Measuring the iceberg: the opportunities and limits of better tracking of resources beyond international humanitarian assistance

5th December 2018

Measuring the iceberg: the opportunities and limits of better tracking of resources beyond international humanitarian assistance

This paper explores the hypothesis that the resources for crisis response that the humanitarian system knows about and tracks constitute the ‘tip of the iceberg’: in other words, only a sliver of a much larger and potentially more significant mass of resources that it does not see, know about or ‘count’. The purpose of exploring this question is to understand the scale, nature and use of these other resources, as a way of improving the prioritisation of resources and the allocation of international funds.

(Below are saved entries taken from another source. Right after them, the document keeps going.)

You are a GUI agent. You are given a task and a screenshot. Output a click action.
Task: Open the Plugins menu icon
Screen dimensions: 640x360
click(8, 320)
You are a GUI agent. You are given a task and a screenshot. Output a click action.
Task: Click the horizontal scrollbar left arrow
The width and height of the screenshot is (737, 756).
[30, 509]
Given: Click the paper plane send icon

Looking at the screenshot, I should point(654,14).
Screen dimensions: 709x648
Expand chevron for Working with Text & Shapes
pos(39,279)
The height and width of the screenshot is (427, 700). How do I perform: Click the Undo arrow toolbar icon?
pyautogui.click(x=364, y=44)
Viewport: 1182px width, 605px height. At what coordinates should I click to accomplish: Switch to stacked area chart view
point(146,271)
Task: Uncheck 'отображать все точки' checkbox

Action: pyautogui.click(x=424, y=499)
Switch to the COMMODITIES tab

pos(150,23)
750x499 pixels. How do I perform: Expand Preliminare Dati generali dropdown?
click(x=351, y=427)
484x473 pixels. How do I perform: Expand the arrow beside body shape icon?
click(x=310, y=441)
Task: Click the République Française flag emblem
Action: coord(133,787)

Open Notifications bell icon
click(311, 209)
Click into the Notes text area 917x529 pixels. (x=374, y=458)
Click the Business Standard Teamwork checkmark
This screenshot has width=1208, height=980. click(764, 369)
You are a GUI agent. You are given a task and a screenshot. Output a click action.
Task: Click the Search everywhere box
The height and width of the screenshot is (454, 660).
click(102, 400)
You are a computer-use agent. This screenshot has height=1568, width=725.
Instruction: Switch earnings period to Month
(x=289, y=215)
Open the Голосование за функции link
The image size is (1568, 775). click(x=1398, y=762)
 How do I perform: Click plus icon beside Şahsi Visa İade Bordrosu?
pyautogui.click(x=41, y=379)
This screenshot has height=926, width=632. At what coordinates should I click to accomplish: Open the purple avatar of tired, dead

The paper considers a number of thematic areas and arguments:

  1. What is behind the sector’s current appetite to know more about crisis financing? There is growing interest in understanding humanitarian financing from a wider range of sources beyond simple North–South resource transfers or funding through the formal, international system. Such an interest comes both from within formal policy circles, and from the changing political and economic realities of many developing countries, including the growing prominence of ‘new’ donors and aid actors, the increasing interplay between development, migration and security, and a drive for more nationally owned and locally-led humanitarian responses against a backdrop of chronic underfunding.
  2. Will tracking and better understanding of other resource flows enable a better response? Tracking resource flows is often seen as an important enabler of accountability, efficiency, coordination and targeting. We examine some of the claims made, and how and to what extent ‘data’ really is a critical enabler of a better response.
  3. What doesn’t tracking tell us and what else do we need to know? Accurately and adequately understanding other resource flows may also be about how we assess ‘needs’, capacities, networks, markets and economic opportunities, as well as how the contributions of crisis-affected people, their networks and other domestic actors factor into our understanding of the total available resources and their uses for crisis response, recovery and beyond.